©  Dr Josie Gregory

October 2008

The most important thing to say about spiritual intelligence is that we humans have it in abundance. The challenge however is gaining access to it and using it effectively. Why it is a challenge is based on man’s need to control his own destiny from his personality which has increasingly honoured the human mind but not the human spirit. The human spirit is the seat of its own intelligence.

Leadership is a quality belonging to all people. Leadership describes an energetic force a person has to forge ahead, to lean into the future, co-constructing reality as we meet it. There is a `tipping point’ which connects a person in his immediate and emerging reality. This quality allows a person to live between two worlds; the physical world and the metaphysical (imaginal) world. There is no doubt that we are capable of moving between these two worlds (Corbin, 1972, Heron, 1992). The capacity of the soul to inhabit both these domains is part of the physiology (or dynamic functioning) of the soul1 and is an essential part of our spiritual nature. Spiritual intelligence is experienced within its own universe, where that universe holds our cognitive and emotional intelligence as well as many other forms of intelligence.

How to access our spiritual intelligence can be described under many strategies and spiritual practices, the most significant one being intentionality, by which I mean our Will. Intentionality is a philosophical concept attempting to describe the psychical direction the soul takes. In this respect, intentionality is a characteristic of psychical phenomenon, the phenomenon being the soul’s natural tendency to reach out, to connect with its own form reflected in the environment. Intentionality does not mean focusing on an object but rather a reaching out, to create the uncreated; manifest the un-manifest, and all for the greater good.

TASK SET
[a] Using the essay on spiritual intelligence, decide whether each statement agrees with the text: (i) humans possess spiritual intelligence in abundance; (ii) leadership is a quality that only some people have; (iii) intentionality means focusing on an object. Answer yes or no for each and quote the deciding words.
[b] Continue the essay on spiritual intelligence from the point at which it stops.

SUPPLIED INFORMATION
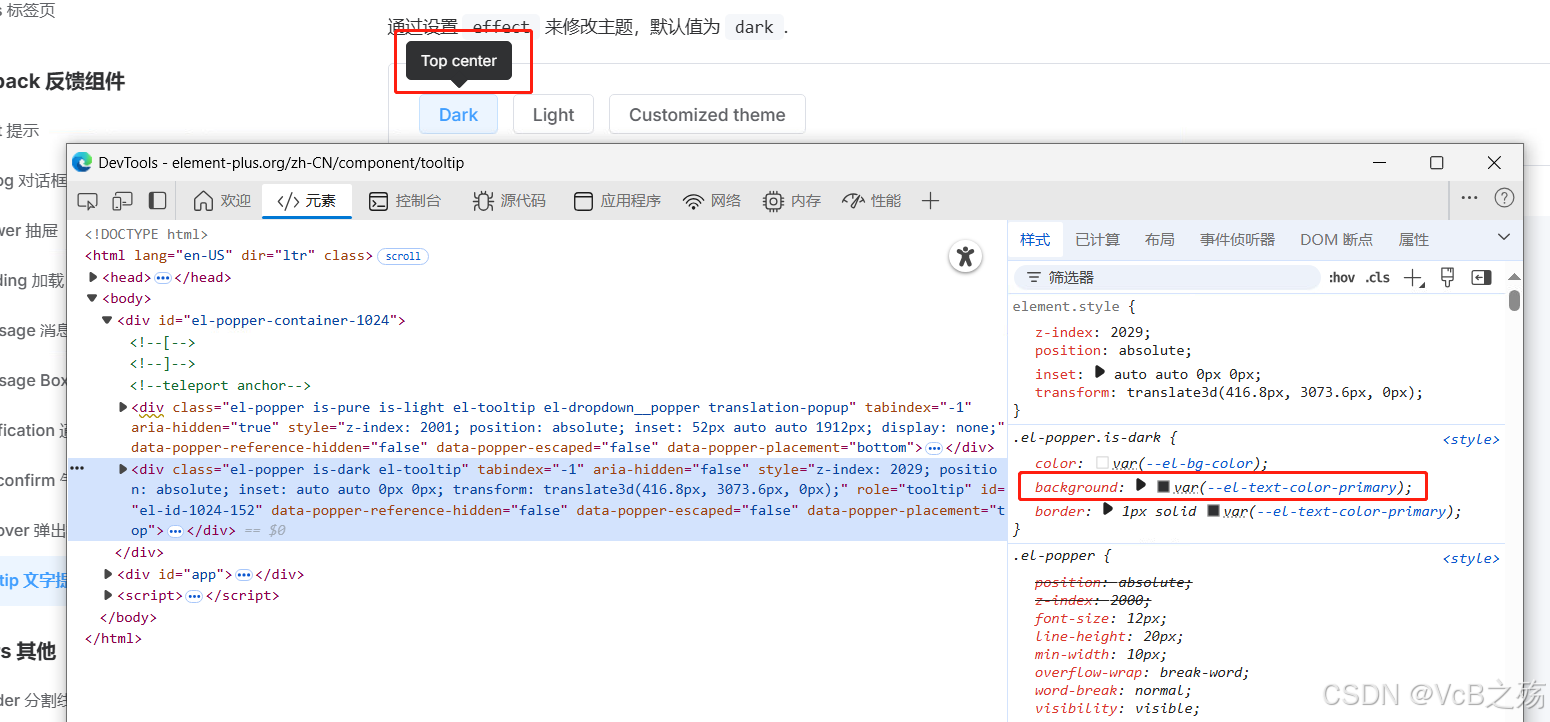Click the new style rule icon in Styles pane
1550x722 pixels.
pos(1413,277)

TASK RESULTS
[a]
(i) Yes: "we humans have it in abundance"
(ii) No: "Leadership is a quality belonging to all people."
(iii) No: "Intentionality does not mean focusing on an object but rather a reaching out"

[b]
Spiritual presence is a quality and property of the spiritual universe. It is the inhabiting of the psyche in the imaginal realm. This form of consciousness can only be experienced if we move through the personal self to the spiritual self that is part of the Divine Ground.

How to encounter the Divine Ground

Many mystics and seers would say that it is the imaginal world that bridges the sensing world to the Divine Intelligence, sometimes referred to as the Divine Ground. The imaginal world is the place of soul-development and divine alchemy. Our part in this creative process of soul development is to be receptive to these deeper layers of consciousness that is the imaginal realm: to find ways of cultivating the skill of `thinning’ the perceptual layers that divide the imaginal from our normal ways of perceiving, and divide the imagine world from Divine Intelligence. The reason for thinning the perceptual veils is based on the assertion that human beings long for union with the Divine Creator, of which we are a part and this can only happen through the deeper connection into the imaginal and into the Divine Ground.

Strategies for developing/ evolving your spiritual intelligence
A deep inquiry process is called for that moves through the layers of the social personality to the existential and spiritual layers of our human nature.

 Exercise: Deeper aspects of focusing work.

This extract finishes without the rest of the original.